The deal would see Hon Hai take a 65.9 percent stake in Sharp worth 489 billion yen.
Sharp’s shares slumped on Friday, tumbling 11.4 percent to close at 132 yen.
– ‘Contradicting announcements’ –
The takeover had appeared to conclude a years-long courtship of Sharp by Terry Gou, Foxconn’s colourful billionaire owner, which counts iPhone maker Apple among its top clients.
Some analysts were scratching their heads at the last-minute holdup.
“Uncertainties remain for the deal, after the two companies issued contradicting announcements,” said Alberto Moel, an analyst at Sanford C. Bernstein in Hong Kong.
“We maintain our view that Hon Hai is likely overpaying for the transaction given the high execution risks to turn around Sharp’s various business segments.”
Hideki Yasuda, an analyst at the Ace Research Institute in Tokyo, said the deal would likely still go ahead, adding that Japanese accounting rules did not require Sharp to disclose the reported liabilities.
“I suspect that Sharp only communicated that information because it had agreed with the buyout offer and was making other details available on top of what it released under normal disclosure practices,” Yasuda said.
“My sense is that there is no change to the broad outline of the deal.
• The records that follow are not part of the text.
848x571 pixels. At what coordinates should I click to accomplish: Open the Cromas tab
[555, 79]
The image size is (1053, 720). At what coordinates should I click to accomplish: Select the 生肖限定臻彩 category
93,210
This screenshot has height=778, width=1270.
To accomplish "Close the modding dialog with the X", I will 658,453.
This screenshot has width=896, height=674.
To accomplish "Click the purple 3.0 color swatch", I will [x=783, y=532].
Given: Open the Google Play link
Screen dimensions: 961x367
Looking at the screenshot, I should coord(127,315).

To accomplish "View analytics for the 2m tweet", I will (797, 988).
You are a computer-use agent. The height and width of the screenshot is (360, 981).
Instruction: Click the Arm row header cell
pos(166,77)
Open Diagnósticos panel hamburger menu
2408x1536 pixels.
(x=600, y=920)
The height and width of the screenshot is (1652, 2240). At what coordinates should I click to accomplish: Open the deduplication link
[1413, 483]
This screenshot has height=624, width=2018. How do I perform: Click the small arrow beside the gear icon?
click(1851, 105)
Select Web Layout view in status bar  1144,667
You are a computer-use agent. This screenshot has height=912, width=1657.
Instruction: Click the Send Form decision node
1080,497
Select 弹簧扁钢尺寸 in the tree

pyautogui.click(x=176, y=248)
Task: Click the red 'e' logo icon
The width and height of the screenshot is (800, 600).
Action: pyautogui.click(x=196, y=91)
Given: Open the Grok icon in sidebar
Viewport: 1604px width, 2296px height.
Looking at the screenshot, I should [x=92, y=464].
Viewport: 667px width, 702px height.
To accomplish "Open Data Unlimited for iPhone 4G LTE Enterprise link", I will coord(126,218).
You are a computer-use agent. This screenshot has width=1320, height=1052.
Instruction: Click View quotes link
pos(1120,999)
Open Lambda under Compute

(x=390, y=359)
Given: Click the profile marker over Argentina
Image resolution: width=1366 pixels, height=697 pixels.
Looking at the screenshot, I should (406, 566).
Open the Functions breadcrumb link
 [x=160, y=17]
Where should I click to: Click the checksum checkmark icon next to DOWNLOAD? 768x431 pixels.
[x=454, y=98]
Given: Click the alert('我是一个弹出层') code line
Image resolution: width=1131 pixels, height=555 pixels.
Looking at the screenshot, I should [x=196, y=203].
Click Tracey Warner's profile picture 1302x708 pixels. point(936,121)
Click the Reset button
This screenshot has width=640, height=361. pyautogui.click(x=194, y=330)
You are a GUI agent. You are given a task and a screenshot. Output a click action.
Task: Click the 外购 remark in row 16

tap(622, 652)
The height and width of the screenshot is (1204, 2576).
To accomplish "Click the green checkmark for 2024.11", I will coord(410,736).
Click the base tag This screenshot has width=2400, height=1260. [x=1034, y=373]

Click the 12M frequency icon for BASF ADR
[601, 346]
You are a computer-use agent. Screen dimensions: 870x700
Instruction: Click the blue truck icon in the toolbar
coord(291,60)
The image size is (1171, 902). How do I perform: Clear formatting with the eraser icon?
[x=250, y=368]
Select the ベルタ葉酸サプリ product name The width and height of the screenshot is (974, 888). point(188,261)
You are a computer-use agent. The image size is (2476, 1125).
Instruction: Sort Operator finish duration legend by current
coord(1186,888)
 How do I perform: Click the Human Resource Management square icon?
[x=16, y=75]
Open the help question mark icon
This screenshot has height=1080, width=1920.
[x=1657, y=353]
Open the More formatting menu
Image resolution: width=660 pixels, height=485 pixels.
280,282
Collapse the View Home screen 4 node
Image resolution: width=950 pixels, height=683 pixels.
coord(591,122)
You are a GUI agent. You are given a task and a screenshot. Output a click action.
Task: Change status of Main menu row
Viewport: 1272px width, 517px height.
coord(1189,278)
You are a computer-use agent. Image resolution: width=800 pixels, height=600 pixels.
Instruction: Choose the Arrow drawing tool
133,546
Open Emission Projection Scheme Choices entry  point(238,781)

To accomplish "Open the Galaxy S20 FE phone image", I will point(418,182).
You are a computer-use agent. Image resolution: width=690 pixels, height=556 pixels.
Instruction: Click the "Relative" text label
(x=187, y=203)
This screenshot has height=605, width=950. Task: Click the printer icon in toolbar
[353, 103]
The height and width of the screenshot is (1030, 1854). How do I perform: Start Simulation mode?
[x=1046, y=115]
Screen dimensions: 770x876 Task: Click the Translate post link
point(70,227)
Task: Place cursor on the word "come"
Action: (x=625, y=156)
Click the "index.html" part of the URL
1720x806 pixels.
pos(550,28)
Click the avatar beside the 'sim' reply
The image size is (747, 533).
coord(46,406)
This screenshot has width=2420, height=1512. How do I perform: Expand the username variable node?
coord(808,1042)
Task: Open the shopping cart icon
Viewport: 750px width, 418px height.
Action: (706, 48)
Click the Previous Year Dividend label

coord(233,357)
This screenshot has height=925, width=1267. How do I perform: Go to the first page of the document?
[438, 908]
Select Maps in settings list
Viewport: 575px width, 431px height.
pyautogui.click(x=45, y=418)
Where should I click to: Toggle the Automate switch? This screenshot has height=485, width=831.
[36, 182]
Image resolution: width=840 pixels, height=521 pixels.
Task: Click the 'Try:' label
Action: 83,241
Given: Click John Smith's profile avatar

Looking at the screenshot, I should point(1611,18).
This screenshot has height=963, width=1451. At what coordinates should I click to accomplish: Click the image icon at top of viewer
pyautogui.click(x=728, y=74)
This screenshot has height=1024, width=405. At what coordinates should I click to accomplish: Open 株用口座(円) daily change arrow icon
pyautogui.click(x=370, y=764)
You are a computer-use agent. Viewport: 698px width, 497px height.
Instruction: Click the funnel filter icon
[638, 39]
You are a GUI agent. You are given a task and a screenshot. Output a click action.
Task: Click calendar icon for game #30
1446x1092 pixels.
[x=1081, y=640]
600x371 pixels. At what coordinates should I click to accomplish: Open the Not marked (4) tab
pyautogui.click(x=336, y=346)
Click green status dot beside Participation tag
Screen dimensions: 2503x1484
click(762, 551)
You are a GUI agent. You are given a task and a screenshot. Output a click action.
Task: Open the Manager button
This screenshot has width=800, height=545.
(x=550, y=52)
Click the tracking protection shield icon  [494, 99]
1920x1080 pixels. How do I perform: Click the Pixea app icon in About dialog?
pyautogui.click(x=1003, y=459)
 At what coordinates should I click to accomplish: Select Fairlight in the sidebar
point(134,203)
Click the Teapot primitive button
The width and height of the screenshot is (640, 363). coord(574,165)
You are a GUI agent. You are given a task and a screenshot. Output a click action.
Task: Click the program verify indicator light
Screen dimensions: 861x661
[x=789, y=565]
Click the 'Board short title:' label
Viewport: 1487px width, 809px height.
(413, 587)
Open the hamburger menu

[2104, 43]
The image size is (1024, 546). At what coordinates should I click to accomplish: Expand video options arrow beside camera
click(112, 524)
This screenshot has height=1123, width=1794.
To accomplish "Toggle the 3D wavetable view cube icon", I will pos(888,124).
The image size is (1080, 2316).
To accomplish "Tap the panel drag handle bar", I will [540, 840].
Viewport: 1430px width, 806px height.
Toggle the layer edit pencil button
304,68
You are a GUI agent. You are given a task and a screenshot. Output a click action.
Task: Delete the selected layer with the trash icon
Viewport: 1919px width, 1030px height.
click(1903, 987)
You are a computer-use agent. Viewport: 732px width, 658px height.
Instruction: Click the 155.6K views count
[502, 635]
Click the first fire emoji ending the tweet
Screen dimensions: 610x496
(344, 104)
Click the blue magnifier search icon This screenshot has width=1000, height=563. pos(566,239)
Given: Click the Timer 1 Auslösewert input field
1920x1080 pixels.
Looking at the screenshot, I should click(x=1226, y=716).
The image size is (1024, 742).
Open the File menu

This is only a procedural step.”
Sharp had been mulling rival offers from Hon Hai and the public-private Innovation Network Corporation of Japan (INCJ).
Sharp and Hon Hai have worked together for years on large-sized screen technology, including for televisions, and jointly operate a liquid crystal display (LCD) panel plant in Japan.
Still, the Japanese government had reportedly been concerned about Sharp’s key technologies falling into the hands of a foreign firm.
Despite its bleeding balance sheet, the company is still a leader in LCD technology, and the firm remains one of Japan’s best-known corporate brands overseas.
But the century-old company piled up eye-watering losses after the 2008 global financial crisis and has struggled through a restructuring plan that has yet to pull it out of the red.